TNW700 is a newly developed near-α high temperature titanium alloy and has great application potential in the aerospace industry owing to excellent creep strength and short-term service temperature up to 700 °C. The superplastic tensile deformation behavior and constitutive model of TNW700 alloy in the temperature range of 900–975 °C and strain rate range of 0.0005–0.01s⁻¹ were investigated. Results indicated that TNW700 alloy exhibits significant work hardening behavior, which may be related to dynamic growth of β grains, dislocation evolution, and silicide precipitates. In addition, work hardening coefficient (n) as well as the critical strain between flow hardening and softening increases with decreasing strain rate, and first increases and then decreases with increasing deformation temperature.
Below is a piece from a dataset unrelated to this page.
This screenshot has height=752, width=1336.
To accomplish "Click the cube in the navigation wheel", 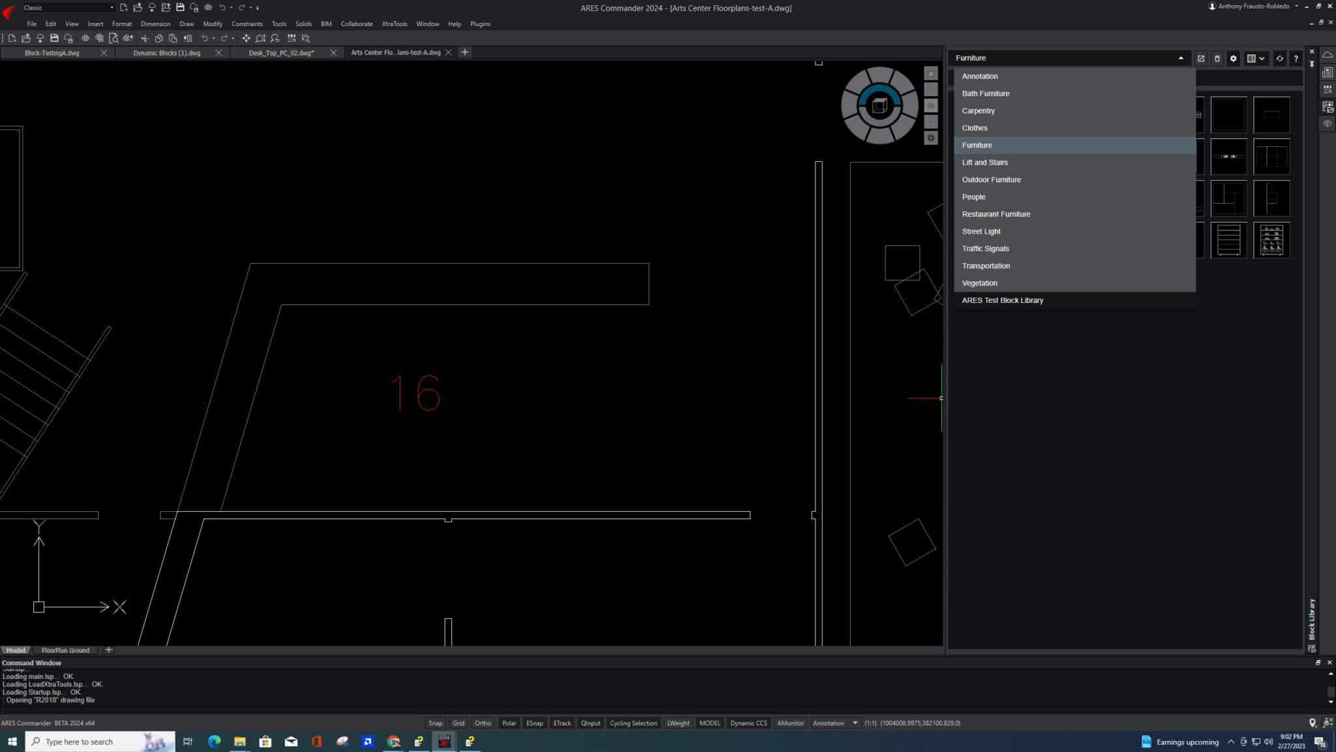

TNW700 alloy exhibits excellent superplasticity at 900 °C–950 °C corresponding to strain rate sensitivity exponent (m) greater than 0.3, and expresses poor superplasticity at 975 °C with lower m value. The m value decreases monotonously with strain owing to decrease of grain boundary sliding contribution caused by dynamic grain growth of β grains. The deformation activation energy increases with decreasing strain rate due to the change of deformation mechanism. A phenomenological constitutive model considering strain hardening, strain rate hardening and temperature softening was proposed and material constants were calibrated by true stress-strain data. The constitutive model was implemented into Abaqus code by UHARD subroutine to simulate the superplastic forming of cone parts, and thickness distribution and bulging heights under different forming time were used to verify the validity of constitutive model.

TNW700是一种新近开发的近α高温钛合金，由于其出色的蠕变强度和高达700°C的短期使用温度，在航空航天工业中具有巨大的应用潜力。研究了TNW700合金在900–975°C的温度范围和0.0005–0.01s ^-1的应变率范围内的超塑性拉伸变形行为和本构模型。结果表明，TNW700合金表现出显着的加工硬化行为，这可能与β晶粒的动态生长，位错演化和硅化物沉淀有关。另外，加工硬化系数（n）以及流动硬化和软化之间的临界应变随着应变率的降低而增加，然后随着变形温度的升高先增加然后降低。TNW700合金在900°C–950°C下表现出优异的超塑性，对应于大于0.3的应变速率敏感性指数（m），并且在975°C下具有较低的m值，表现出较差的超塑性。该米由于β晶粒的动态晶粒长大引起的晶界滑动贡献的减小，该值随应变而单调减小。由于变形机理的改变，变形激活能随应变率的降低而增加。提出了考虑应变硬化，应变速率硬化和温度软化的现象本构模型，并通过真实的应力应变数据对材料常数进行了校准。UHARD子程序将本构模型应用到Abaqus代码中，以模拟圆锥零件的超塑性成形，并使用不同成形时间下的厚度分布和凸出高度来验证本构模型的有效性。